Kent: [00:18:12] Yeah. And you asked me, sorry to interrupt you. You asked me about the different tools that are like state-of-the-art and I just wanted to address that really quickly. So there, and hopefully we'll get to this later, but I have this thing called the testing trophy. Many people have heard of the testing pyramid - that is dated. The testing trophy is where it's at now and the trophy has various levels of types of tests that you write, but the two main testing tools that you're going to be using is Cypress for your end to end test. Now, this is for web. If you're doing like native or something like that, you'll have different tools, but for web, it is Cypress for your end to end tests. And Jest for your unit and integration. And then we also have the static testing level. That'll be TypeScript and ESLint and Prettier are your tools for static testing. And yeah. So those are the tools. I just wanted to make sure I answered that little question there before we moved on.

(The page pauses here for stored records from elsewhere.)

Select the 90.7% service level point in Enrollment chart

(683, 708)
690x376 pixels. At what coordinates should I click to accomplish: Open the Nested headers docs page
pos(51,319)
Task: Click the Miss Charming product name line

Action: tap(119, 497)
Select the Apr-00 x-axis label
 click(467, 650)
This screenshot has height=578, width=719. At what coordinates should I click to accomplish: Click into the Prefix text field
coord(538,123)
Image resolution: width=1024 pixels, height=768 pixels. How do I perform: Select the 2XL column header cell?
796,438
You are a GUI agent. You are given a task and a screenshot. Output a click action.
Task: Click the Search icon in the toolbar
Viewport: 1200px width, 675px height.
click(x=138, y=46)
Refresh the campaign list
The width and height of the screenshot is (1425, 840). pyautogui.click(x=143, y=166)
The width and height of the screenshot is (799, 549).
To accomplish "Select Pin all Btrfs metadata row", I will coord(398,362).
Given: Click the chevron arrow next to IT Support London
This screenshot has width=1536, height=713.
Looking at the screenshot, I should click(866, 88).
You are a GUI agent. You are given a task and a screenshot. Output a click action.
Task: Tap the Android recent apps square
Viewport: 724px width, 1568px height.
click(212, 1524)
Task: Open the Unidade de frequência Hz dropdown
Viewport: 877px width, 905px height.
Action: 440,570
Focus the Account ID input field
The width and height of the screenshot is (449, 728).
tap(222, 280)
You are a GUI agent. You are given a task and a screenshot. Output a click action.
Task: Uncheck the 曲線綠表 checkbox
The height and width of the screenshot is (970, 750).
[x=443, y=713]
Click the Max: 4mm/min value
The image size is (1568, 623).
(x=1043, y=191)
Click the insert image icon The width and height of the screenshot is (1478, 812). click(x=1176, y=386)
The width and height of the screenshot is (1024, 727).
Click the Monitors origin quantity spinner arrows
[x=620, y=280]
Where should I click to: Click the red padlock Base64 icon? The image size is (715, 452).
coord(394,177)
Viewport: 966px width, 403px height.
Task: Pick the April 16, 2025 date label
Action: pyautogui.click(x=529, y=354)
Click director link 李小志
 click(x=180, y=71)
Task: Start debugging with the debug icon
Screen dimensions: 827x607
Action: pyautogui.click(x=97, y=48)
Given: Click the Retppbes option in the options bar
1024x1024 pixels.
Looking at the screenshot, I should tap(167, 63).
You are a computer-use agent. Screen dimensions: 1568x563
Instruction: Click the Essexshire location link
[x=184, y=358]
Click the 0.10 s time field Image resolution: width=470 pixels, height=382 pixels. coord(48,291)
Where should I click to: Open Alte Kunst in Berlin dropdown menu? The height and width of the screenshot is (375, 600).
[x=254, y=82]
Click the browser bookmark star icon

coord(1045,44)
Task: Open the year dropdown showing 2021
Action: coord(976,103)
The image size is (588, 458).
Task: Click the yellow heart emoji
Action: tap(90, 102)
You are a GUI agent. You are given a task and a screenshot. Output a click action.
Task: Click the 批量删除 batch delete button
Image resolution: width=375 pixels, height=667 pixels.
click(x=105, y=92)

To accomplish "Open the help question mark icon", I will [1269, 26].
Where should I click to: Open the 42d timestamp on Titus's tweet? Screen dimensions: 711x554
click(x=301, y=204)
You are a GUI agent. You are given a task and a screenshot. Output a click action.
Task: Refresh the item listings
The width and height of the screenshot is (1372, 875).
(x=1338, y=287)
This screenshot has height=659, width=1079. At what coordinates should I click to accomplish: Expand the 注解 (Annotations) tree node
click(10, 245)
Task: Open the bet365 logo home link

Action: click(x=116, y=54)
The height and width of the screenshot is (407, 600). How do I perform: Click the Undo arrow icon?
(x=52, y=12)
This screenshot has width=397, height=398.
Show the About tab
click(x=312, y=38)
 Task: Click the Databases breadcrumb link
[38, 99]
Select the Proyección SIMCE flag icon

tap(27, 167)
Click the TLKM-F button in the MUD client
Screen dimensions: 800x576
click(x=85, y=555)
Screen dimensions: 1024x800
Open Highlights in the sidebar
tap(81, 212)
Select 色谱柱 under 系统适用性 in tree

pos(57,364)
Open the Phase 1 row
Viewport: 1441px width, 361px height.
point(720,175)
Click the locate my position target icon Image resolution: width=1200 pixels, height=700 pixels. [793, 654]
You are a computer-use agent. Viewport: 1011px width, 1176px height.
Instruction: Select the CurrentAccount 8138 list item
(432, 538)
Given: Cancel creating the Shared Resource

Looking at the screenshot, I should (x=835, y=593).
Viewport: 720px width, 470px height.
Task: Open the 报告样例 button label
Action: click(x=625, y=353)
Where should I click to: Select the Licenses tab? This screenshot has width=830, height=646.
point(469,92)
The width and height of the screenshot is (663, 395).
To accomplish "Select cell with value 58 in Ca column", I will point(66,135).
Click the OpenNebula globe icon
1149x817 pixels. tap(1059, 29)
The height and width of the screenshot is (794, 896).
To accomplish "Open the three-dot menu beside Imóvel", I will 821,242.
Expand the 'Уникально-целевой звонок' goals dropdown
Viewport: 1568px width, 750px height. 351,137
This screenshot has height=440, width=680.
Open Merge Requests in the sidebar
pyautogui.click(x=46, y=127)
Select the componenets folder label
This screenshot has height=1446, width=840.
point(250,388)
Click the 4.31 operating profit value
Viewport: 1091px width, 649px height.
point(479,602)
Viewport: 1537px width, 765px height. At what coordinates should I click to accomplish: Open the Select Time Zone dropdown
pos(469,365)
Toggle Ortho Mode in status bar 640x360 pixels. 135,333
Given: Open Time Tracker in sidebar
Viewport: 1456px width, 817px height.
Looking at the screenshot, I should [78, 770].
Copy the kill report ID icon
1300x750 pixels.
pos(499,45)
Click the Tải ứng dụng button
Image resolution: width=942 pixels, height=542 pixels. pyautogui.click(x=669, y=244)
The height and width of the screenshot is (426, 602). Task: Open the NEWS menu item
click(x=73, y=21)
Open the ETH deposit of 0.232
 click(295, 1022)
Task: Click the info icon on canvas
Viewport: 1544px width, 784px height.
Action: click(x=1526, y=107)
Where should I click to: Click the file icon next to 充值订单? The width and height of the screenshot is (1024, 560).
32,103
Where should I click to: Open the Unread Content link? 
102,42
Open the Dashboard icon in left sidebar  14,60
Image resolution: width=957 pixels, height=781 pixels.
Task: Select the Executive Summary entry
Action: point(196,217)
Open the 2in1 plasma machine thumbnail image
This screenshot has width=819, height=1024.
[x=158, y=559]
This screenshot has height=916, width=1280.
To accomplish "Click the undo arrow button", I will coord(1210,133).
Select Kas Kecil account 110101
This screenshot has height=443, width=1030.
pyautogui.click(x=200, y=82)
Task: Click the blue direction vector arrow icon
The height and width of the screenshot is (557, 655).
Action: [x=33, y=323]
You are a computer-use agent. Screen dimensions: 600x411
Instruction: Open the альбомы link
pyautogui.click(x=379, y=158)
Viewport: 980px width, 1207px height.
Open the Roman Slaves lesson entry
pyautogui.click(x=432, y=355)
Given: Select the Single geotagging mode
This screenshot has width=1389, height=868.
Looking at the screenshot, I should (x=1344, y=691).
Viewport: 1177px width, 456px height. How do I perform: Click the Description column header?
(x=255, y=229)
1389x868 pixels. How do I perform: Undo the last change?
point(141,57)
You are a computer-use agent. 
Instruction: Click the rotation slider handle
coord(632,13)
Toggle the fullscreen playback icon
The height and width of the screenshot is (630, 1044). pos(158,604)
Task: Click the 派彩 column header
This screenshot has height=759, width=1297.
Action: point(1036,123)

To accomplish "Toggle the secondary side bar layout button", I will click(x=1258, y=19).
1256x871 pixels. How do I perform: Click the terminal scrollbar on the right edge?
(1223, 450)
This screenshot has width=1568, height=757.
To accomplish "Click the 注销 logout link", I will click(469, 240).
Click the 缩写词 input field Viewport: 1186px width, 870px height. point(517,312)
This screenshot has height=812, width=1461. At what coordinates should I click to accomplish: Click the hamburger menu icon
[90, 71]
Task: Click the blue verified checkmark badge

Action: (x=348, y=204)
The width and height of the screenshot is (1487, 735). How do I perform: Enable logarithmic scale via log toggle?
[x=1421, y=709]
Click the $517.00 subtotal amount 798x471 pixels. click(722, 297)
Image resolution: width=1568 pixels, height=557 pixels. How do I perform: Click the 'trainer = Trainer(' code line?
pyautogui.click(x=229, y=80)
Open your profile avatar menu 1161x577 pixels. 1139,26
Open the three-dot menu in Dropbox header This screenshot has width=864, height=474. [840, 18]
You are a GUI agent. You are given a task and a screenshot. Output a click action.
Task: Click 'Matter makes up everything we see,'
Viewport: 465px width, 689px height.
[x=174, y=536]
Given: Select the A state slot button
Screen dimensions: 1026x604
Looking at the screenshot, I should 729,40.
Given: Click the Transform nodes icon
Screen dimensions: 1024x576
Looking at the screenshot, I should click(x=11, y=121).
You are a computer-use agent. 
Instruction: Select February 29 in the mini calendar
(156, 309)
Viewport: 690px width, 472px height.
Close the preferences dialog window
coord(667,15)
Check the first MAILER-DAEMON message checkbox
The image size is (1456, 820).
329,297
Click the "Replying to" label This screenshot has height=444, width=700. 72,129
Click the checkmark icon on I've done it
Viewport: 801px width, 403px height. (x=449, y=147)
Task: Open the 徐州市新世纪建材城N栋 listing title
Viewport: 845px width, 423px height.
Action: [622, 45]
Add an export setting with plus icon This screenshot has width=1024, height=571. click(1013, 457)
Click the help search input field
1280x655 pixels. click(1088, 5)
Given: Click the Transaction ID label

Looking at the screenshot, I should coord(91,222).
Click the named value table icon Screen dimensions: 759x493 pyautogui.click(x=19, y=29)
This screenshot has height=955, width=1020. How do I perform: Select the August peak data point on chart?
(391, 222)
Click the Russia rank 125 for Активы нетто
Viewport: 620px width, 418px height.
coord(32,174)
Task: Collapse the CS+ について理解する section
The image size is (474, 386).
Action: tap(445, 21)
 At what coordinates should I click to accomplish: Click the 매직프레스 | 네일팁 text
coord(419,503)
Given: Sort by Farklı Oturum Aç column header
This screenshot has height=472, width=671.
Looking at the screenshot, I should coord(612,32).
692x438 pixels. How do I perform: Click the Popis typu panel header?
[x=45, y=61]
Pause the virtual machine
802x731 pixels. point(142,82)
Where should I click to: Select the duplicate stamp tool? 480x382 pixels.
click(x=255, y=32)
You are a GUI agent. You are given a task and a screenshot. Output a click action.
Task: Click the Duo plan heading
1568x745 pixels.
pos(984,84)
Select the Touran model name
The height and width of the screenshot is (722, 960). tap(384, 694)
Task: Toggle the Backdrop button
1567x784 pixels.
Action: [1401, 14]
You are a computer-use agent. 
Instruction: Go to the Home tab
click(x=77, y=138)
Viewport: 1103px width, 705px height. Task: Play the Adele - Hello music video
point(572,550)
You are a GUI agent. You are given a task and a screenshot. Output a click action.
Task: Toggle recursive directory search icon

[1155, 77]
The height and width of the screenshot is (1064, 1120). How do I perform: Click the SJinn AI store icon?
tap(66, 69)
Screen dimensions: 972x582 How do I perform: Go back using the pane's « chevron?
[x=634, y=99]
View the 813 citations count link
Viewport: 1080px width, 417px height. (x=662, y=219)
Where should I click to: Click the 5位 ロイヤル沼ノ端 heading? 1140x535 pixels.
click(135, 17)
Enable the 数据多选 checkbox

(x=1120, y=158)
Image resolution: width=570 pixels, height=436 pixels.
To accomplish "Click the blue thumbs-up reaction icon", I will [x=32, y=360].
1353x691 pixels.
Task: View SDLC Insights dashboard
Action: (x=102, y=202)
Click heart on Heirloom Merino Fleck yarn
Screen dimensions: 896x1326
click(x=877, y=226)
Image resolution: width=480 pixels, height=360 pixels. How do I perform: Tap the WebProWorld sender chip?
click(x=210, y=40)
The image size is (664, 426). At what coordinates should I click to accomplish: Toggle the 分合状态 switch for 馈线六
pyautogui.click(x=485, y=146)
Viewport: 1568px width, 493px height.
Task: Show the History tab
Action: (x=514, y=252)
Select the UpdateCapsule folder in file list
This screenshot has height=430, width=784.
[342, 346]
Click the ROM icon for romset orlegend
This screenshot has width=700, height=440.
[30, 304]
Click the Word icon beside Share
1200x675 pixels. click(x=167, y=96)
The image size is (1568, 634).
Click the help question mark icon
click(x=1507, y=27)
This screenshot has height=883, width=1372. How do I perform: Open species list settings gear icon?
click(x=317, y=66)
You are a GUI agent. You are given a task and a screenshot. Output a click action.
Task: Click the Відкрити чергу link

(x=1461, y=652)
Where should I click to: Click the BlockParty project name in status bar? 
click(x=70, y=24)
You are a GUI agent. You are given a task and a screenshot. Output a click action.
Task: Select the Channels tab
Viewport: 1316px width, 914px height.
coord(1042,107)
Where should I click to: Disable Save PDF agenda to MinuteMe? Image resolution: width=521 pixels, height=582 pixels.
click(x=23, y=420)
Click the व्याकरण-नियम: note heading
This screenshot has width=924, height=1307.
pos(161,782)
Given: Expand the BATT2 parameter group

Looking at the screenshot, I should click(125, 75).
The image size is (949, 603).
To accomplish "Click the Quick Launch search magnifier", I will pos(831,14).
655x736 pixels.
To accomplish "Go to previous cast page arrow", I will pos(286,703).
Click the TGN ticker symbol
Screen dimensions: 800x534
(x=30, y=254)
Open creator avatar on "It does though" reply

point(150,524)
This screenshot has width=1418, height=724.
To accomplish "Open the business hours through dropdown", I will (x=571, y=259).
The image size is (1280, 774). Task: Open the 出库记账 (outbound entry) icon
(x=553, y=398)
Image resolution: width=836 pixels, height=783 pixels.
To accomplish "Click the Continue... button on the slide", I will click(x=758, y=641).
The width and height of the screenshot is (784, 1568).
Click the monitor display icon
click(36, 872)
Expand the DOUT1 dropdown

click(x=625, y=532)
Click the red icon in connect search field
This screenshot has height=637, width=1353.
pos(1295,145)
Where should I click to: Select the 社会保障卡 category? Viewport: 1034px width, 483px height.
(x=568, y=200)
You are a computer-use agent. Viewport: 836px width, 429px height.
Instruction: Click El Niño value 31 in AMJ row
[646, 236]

Michaela: [00:19:06] Yeah, right. So, maybe for our listeners also to explain a little bit more about this pyramid, right? The testing pyramid, which is really like a pyramid. So the bottom is the widest, right? And then it goes, it goes together, right? It gets a narrower and on the top, right? It's like a pyramid. And on the bottom you have like unit testing, right? Then, then you have like integration testing and then you have like your functional end to end test right at the very top. So this is also somehow representing that the most efforts are spent in unit testing. Then, you know, a little bit less in integration and the least effort is spent in end to end test, right? So this is also very much resembles what the engineers are thinking when I interviewed them, right? So I think a lot of the literature back then was also about that, right? There was like, there was like unit tests or JUnit just, you know, it didn't just came out, but it was that time that people were really focusing on that and using that to, to run their unit tests. And I think a lot of the thought leader at that time, really propagated that idea, right? And as you said, a lot of the things we probably are driven by the tools that we had at hand, right? So a lot of the time tools and practices go hand in hand, right? So our tools shape the way we are working obviously, and this is the same for code reviews, for example. Anyway, so I found that really, really interesting. One of the things, let me say differently, so if you compared it now with the trophy and there you are an expert, I'm just quickly telling what I saw is it has a different shape, right? The biggest bottom, more or less, it's like a trophy, right? So this is the big, biggest triangle, if I have to explain it, is like static testing and then you have just a little bit and a narrow focus on unit testing and then wider things are somehow integration tests. And then the trophy somehow is like, I understood this metaphor metaphor a little bit. Like, well, if you really reach to the end, right? So it's like a little bit like the cherry on top or the end to end tests. But I think that, how would you describe this trophy? How would you describe the efforts that you do if you're following the testing trophy methodology?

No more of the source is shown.